On Tuesday 2nd of July 2019 a workshop was organized by World Animal Protection, the Global Ghost Gear Initiative and Waste Free Oceans hosted by the European Commission’s DG MARE. The workshops aim was to gather ideas from stakeholders on addressing abandoned, lost and otherwise discarded fishing gear (ALDFG) in Europe. KIMO was invited to give a talk on Integrated Waste Management, the Dutch Green Deal Approach and Fishing for Litter. KIMO also chaired one of the four break-out sessions on port logistics and monitoring.
Opportunities for Integrated Waste Management
KIMO shared information about its activities and invited the participants to think about port reception facilities management. Examples were given from the Green Deal Fisheries for a Clean Sea. Working inter-sectorally creates shared ownership over an environmental challenge and management meetings offer a forum to share knowledge and create new ideas. One of the successes is integrated waste management: a system which makes it possible for fishermen to dispose of different categories of waste at one place, in one container, which is brought to a single waste handling company. The categories of waste include: fishing nets, dolly rope, household waste and Fishing for Litter waste. All, apart from fishing nets, are put in separate (big) bags before being put into the container. In this way the different categories are not mixed at the processing company whilst keeping the the number of containers in port to a minimum.
The waste management manual developed by KIMO, was shown to workshop participants. In the manual, which is an online tool, fishermen can easily find how to dispose of their waste in all 12 Dutch fishing ports. KIMO invites other countries to follow this example by using the format which we have developed and making the information available via the the Fishing for Litter HUB. The Fishing for Litter HUB is a portal which provides unified information about Fishing for Litter initiatives throughout Europe. Providing information and links to these initiatives, it should eventually develop into a platform for fishermen, ports and authorities to work together to clean the seas and share knowledge. The HUB is a network which will be scaled up and used to implement various aspects of the Port Reception Facilities Directive and Single Use Plastics Directive – not only for passively fished waste, but also for raising awareness in relation to the Single Use Plastics Directive and supporting ports to develop the PRF standards required.
In two break-out sessions of 1 hour with approximately 12 participants ideas are shared on port logistics and monitoring. The sessions were chaired by Jan Joris Midavaine (KIMO) and co-chaired by Ingrid Giskes (GGGI). The questions raised were: What are the main challenges in the context of port logistics and monitoring? What changes need to be made for successful implementation of EPR and recycling? And what further policy interventions or awareness raising measures are required. KIMO added two additional questions: What would be the best way to organize the reception facilities so it is easy for people who work at a port as well as its users? What should be monitored and who is carrying out the monitoring? Below the outcomes of the break-out sessions are summarized.
Logistics and Monitoring
- Successful logistics and monitoring schemes are highly dependent on ‘buy-in’ from those involved (fishermen/harbourmasters)

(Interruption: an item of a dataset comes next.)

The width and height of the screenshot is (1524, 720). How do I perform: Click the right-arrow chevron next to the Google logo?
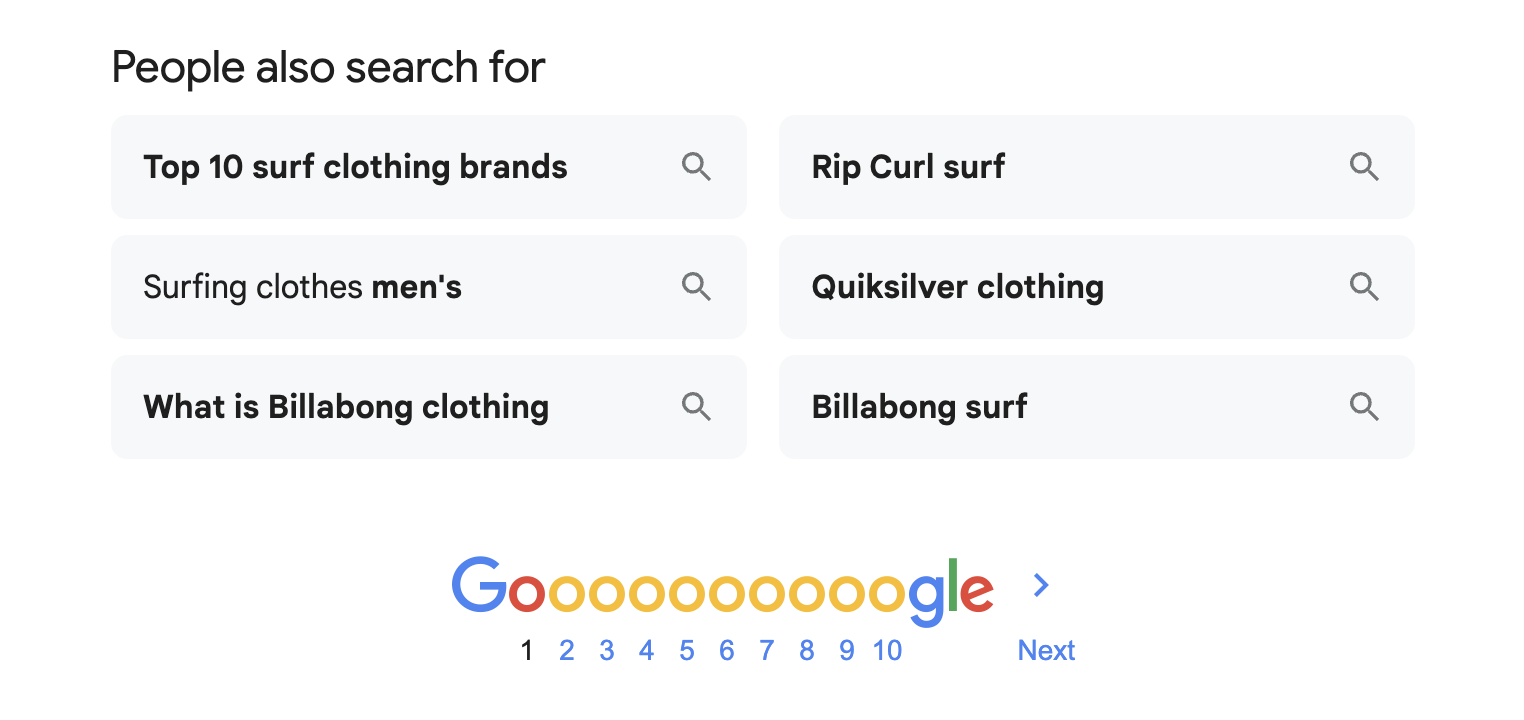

- Good practice examples: in Norway, end of life fishing gear goes back to the supplier; in Belgian and (some) Dutch ports fishermen are asked to put end-of-life fishing gear in separate boxes
- Fishing nets are not only recovered in ports, but also in aquaculture and at the beach – this is not yet fully addressed in the directive
- The capabilities to change anything concerning logistics and monitoring rest with the fishing sector and at port side; no intervention is needed from the producers
- There was no consensus regarding what should be monitored with some participants favoring quantity of gear collected whereas others favoured adequate fishing net disposal facilities in port
EPR and Recycling
- One of the challenges for recyclers of fishing gear is the use of mixed materials during manufacture, only some of which have value for recycling. An effective EPR scheme has to accept both valuable and ‘non-valuable’ materials
- Since colour separation is essential for recycling, options for when and how to separate different coloured fishing gear have to be explored
- Could leasing rather than buying gear facilitate effective EPR schemes?
- Recycling is a challenge for the producers of fishing gear, not the fishing industry. The fishing industry can help in separation schemes, but recycling is up to the producers. Currently many countries stockpile collected fishing nets
Policy and Awareness
- Framing the issue in a positive way is important. It is better to speak about ‘gear management’ rather than ‘ghost gear’
- Ecological fishing gear design should be a consideration from the outset. This might require that the number/type of polymers is simplified.
- Focus should be on standards rather than throughputs: ensure that separation and sorting takes place rather than monitoring volume
- Sharing good practice and recruiting fishermen ambassadors in each port can accelerate the transition to a circular economy for fishing gear
- Policy recommendations should maintain a clear distinction between aquaculture and fisheries
- Rather than creating financial incentives, create incentives for fishermen that benefit the fishing community as a whole, for example, public infrastructure made from recycled fishing gear
Many thanks to all fellow workshop participants for the valuable input. We look forward to working with fishermen, manufacturers, recyclers and policy makers to make a circular economy for fishing gear a reality.